Todos os vivos na religião dos deuses lares se tornavam reféns dos mortos, por
sua obrigação de culto. O hospedeiro tornava-se um refém retido, um
destinatário detido. E quando as filhas de Édipo pedirem e suplicarem para
Teseu, para deixa-lãs ver a tumba, irem ao lugar secreto do segredo, Teseu
recusará alegando o juramento que o liga ao Deus.
Diz Derrida: ”Todo mundo é refém do morto, a começar pelo hospedeiro
(Teseu), ligado pelo segredo que lhe foi doado, confiado, obrigado desde então
pela lei que lhe tomba nas costas sem que ele tenha escolhido escolher ou
obedecer.
As duas filhas se lamentam, mas elas não deploram apenas não poder ver o
pai, mas elas se lamentam, diz Derrida, de duas coisas: de uma parte que seu
pai esteja morto em terra estrangeira, e de outra parte, que esta escondido,
em segredo, em uma terra estrangeira, seu cadáver, sem tumba, sem lugar
determinado, sem monumento, sem lugar de luto, sem culto, sem lar.
Na verdade. Derrida se serve de Édipo para mostrar a origem de uma
hospitalidade incondicional, de um segredo compactuado entre hospede e
hospedeiro, acima de qualquer monos, mesmo que esse hospede seja um
anomos, um fora-da-lei.

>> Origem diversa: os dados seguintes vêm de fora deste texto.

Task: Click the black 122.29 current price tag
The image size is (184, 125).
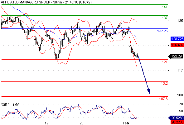Action: coord(176,56)
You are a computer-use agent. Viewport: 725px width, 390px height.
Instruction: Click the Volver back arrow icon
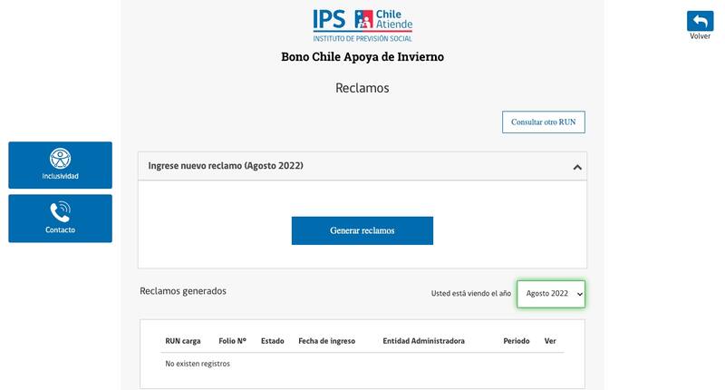tap(700, 21)
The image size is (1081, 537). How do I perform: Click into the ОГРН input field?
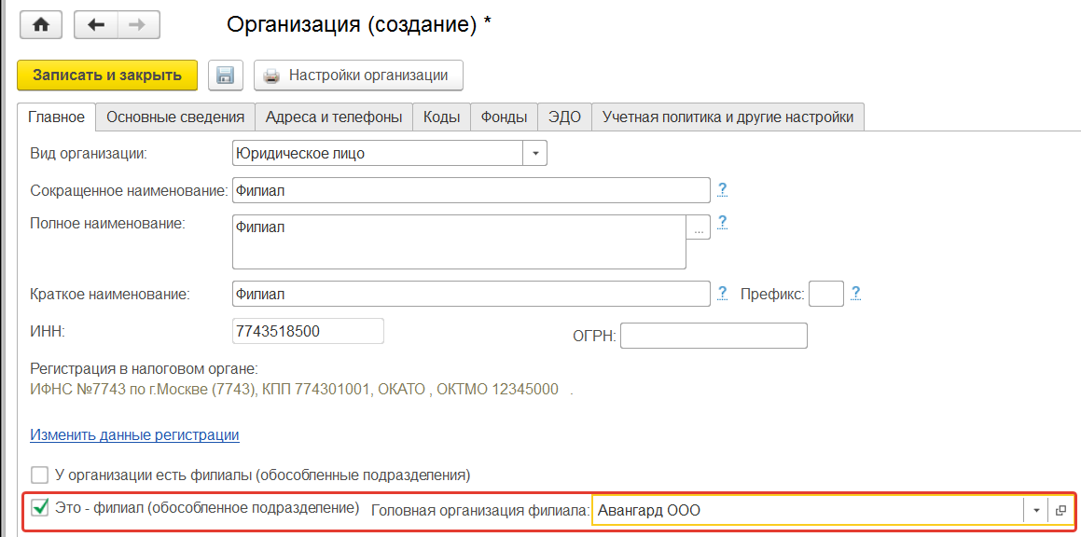click(713, 336)
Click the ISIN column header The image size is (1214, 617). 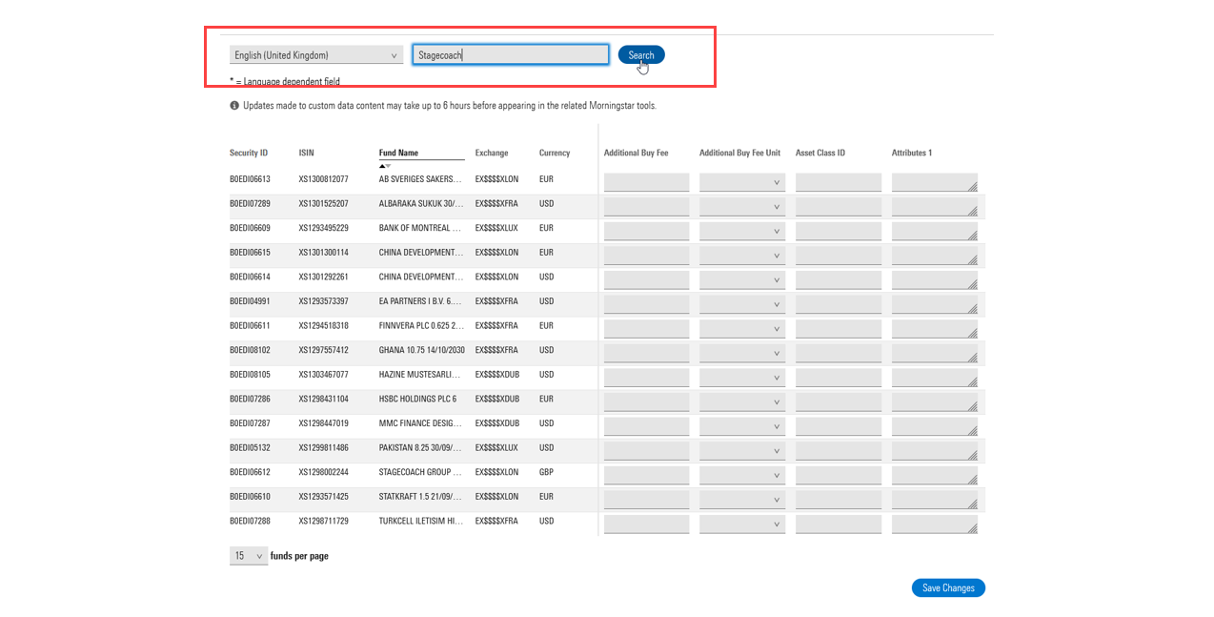tap(306, 153)
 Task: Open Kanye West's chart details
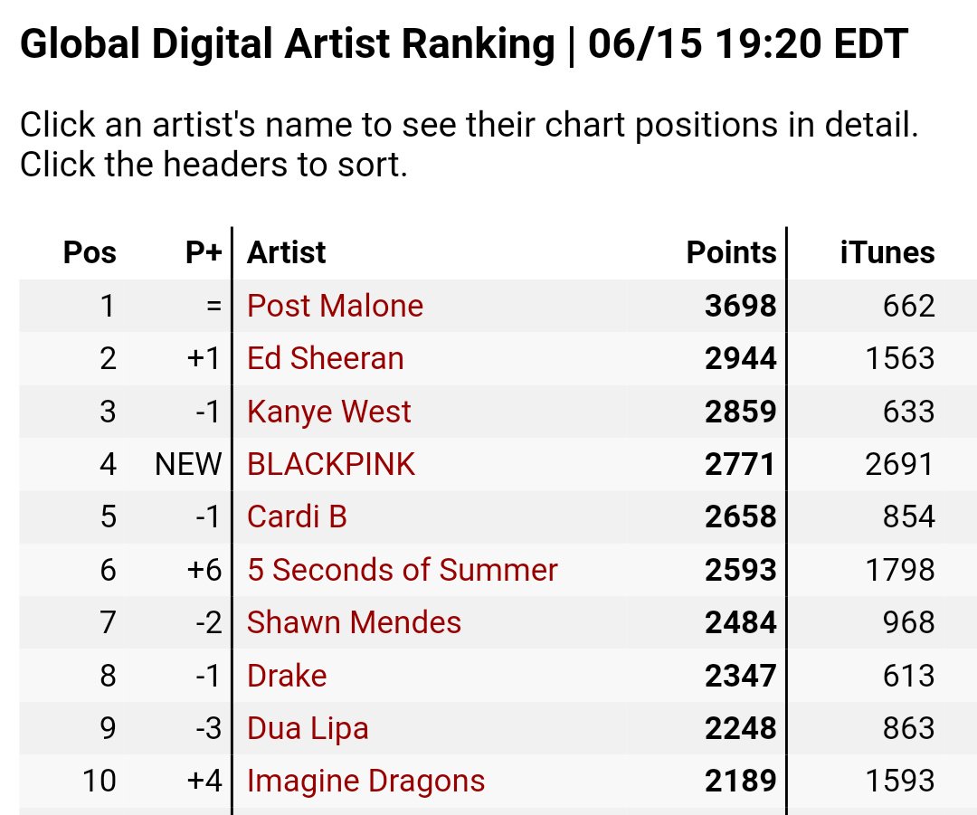328,412
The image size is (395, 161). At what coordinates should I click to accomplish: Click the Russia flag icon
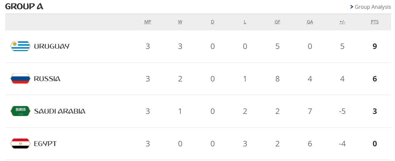point(20,79)

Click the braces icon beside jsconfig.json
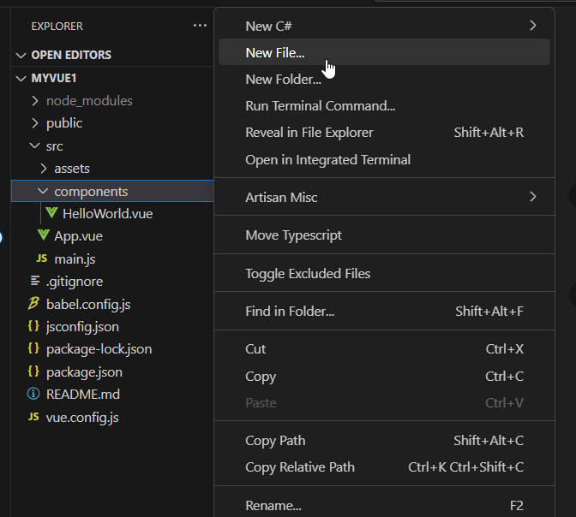click(34, 326)
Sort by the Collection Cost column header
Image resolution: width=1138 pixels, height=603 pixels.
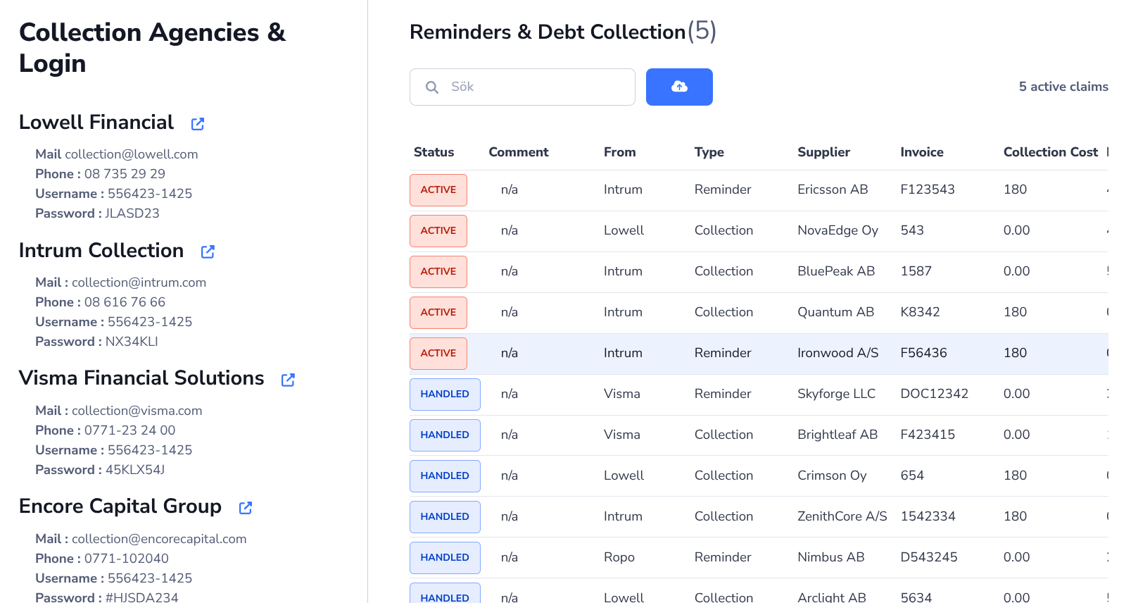1050,152
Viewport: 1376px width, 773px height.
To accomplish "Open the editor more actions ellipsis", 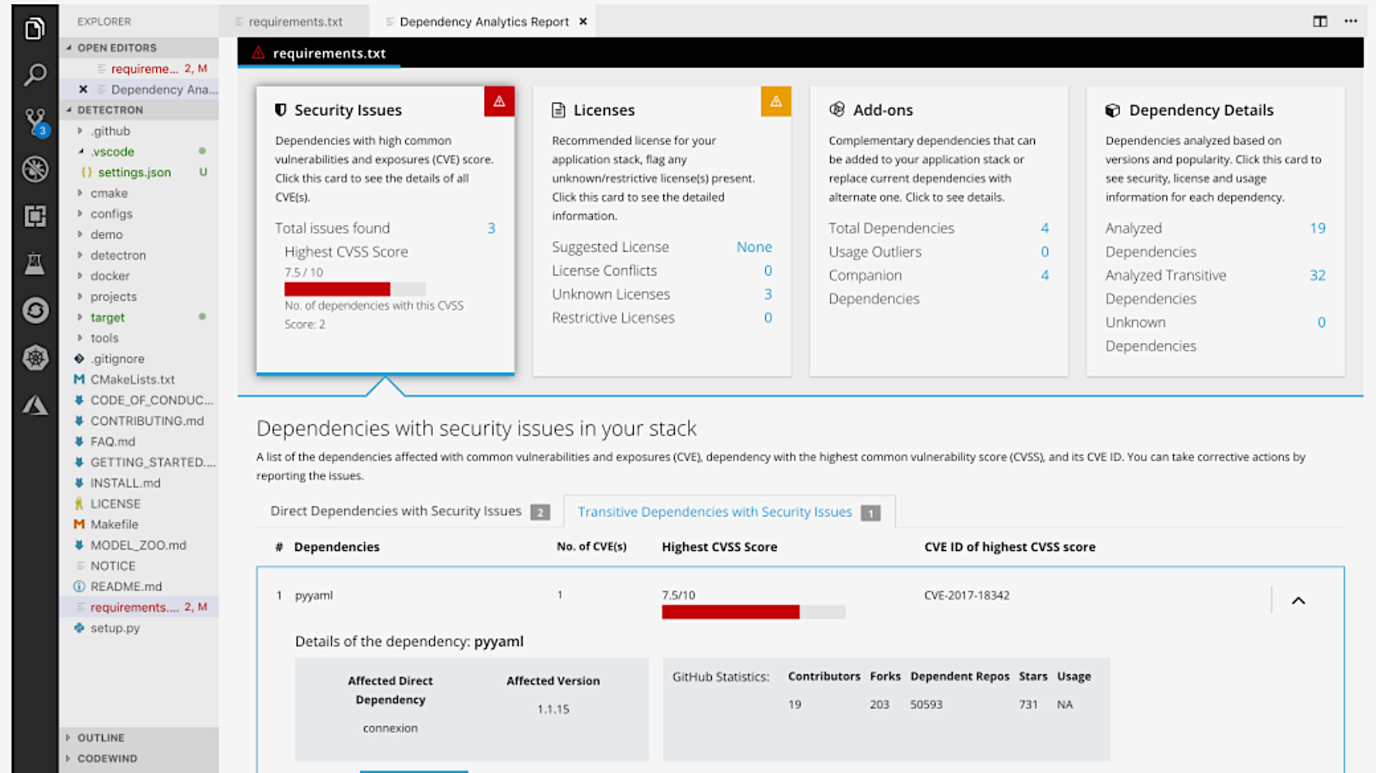I will (x=1351, y=21).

Anne Dufourmantelle, em paralelo e simultaneamente
no livro “Da Hospitalidade“, comenta também o direito de morrer, quase
impossível hoje em dia, de morrer em casa, no lar, ao lado dos familiares.
Um acontecimento cruel em termos de hospitalidade foi o ato de jogar o corpo
de Osama Bin Laden perpetrado pelos EUA, no meio do oceano, para que as
pessoas nunca fossem visitá-lo e cultuá-lo.